Wednesday, April 22, 2020

Maps, Territory, and Naming in our Software


I recently started reading through Kai Wai Cheung's book on "Naming things," in software development and wrote about why I am interested here in my blog.  I also gave this keynote presentation about inferring user identity a while back where I touched lightly and obliquely on this topic of naming variables and database fields with words such as "visitor" instead of customer to account for bots.  I have recently come across a few situations at work where the mental models of my peers are unrelated to the reality we are seeing. The problem is amplified by the names we attach to the entities we discuss, and the lack of shared meaning (common understanding ) among the people discussing "the territory" of our business phenomenon.

The Map Territory relation
From wikipedia
The map–territory relation describes the relationship between an object and a representation of that object, as in the relation between a geographical territory and a map of it."

In the example from my presentation on inferring a person's identity from their behaviors instead of relying on their cookies, sign-in credentials, what they have, what they know, etc. I recommend that database fields, object names, code variables, and other naming of the entity connecting to your web site be labeled "visitor" instead of "user."  And instead of confusing an account with a single, registered "user" we should carefully name the entity an account.  After all, one person or bot may have many accounts, and one "household," "shared," or "company" account may have many different people or programs operating using that account.

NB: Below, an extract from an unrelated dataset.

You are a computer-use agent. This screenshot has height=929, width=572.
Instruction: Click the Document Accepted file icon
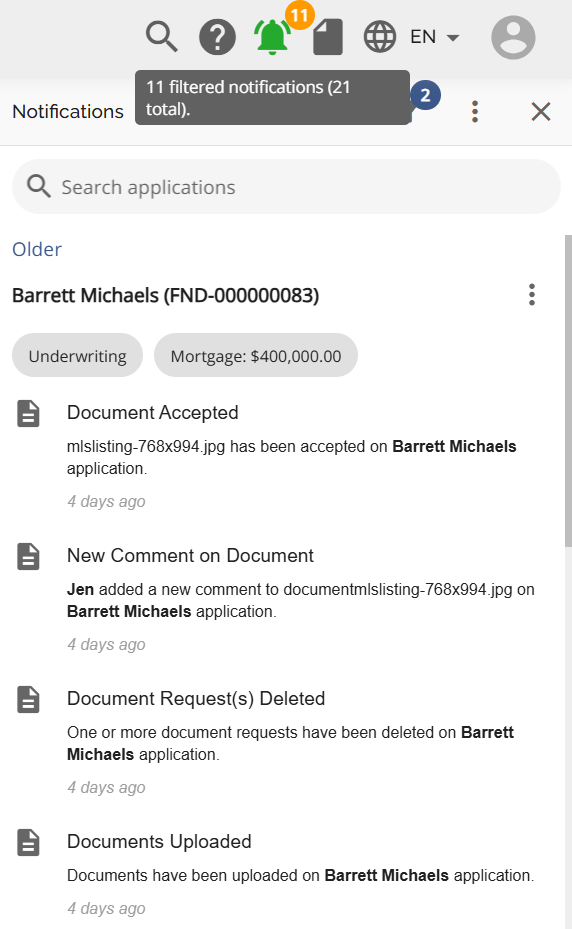28,414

The same many-to-many mappings exist for devices to humans (or bots) and most other identifiers.

Cause - Effect Confusion
Among the many, odd business situations I encounter at work, one of the most frustrating is confusion and frequent self-deception about causation, correlation, bias, and the prediction afforded by evidence-based science.  I wrote about one example relating to agile practice a while ago. The "cargo cult" practice or belief that when B follows A that A causes B, or in Latin: post hoc, ergo propter hoc is much worse than one would expect in business.

As always, I welcome your comments, good, bad, and non-sequitor.